#### TASK PROMPT:
Can you copy the records from the line containing "Where should I click to: Click the faint" through the end of the records, replacing "icon" with "symbol" and leaving everything else unchanged?

#### SOURCE RECORDS:
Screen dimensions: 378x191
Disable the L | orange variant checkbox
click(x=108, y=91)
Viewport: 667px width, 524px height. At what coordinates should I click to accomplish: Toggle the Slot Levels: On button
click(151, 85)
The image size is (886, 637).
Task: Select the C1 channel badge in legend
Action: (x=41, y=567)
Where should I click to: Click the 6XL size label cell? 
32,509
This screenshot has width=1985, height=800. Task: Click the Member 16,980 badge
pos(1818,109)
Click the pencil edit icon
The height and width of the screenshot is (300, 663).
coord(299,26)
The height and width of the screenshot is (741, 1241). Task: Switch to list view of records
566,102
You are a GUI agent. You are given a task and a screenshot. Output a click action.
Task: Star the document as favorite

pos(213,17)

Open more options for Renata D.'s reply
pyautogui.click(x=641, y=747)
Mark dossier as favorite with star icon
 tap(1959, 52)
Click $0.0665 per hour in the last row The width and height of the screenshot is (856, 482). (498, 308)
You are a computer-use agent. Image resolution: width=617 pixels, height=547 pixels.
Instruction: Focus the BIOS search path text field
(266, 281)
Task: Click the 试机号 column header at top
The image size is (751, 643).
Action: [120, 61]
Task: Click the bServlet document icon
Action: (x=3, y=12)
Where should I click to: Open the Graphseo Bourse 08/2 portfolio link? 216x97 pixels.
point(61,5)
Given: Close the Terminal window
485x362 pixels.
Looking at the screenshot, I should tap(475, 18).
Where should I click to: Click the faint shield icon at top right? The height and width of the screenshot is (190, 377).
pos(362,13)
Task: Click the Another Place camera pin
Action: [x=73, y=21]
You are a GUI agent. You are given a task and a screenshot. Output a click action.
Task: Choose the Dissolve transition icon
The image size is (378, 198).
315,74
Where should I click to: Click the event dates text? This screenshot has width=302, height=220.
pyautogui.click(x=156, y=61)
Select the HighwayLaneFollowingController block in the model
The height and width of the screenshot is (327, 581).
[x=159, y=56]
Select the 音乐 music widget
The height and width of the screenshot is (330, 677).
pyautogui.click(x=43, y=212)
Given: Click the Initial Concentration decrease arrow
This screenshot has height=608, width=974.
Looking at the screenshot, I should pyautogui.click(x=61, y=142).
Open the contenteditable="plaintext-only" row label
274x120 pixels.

#### RESPONSE TO THIS TASK:
Where should I click to: Click the faint shield symbol at top right? The height and width of the screenshot is (190, 377).
pos(362,13)
Task: Click the Another Place camera pin
Action: [x=73, y=21]
You are a GUI agent. You are given a task and a screenshot. Output a click action.
Task: Choose the Dissolve transition symbol
The image size is (378, 198).
315,74
Where should I click to: Click the event dates text? This screenshot has width=302, height=220.
pyautogui.click(x=156, y=61)
Select the HighwayLaneFollowingController block in the model
The height and width of the screenshot is (327, 581).
[x=159, y=56]
Select the 音乐 music widget
The height and width of the screenshot is (330, 677).
pyautogui.click(x=43, y=212)
Given: Click the Initial Concentration decrease arrow
This screenshot has height=608, width=974.
Looking at the screenshot, I should pyautogui.click(x=61, y=142).
Open the contenteditable="plaintext-only" row label
274x120 pixels.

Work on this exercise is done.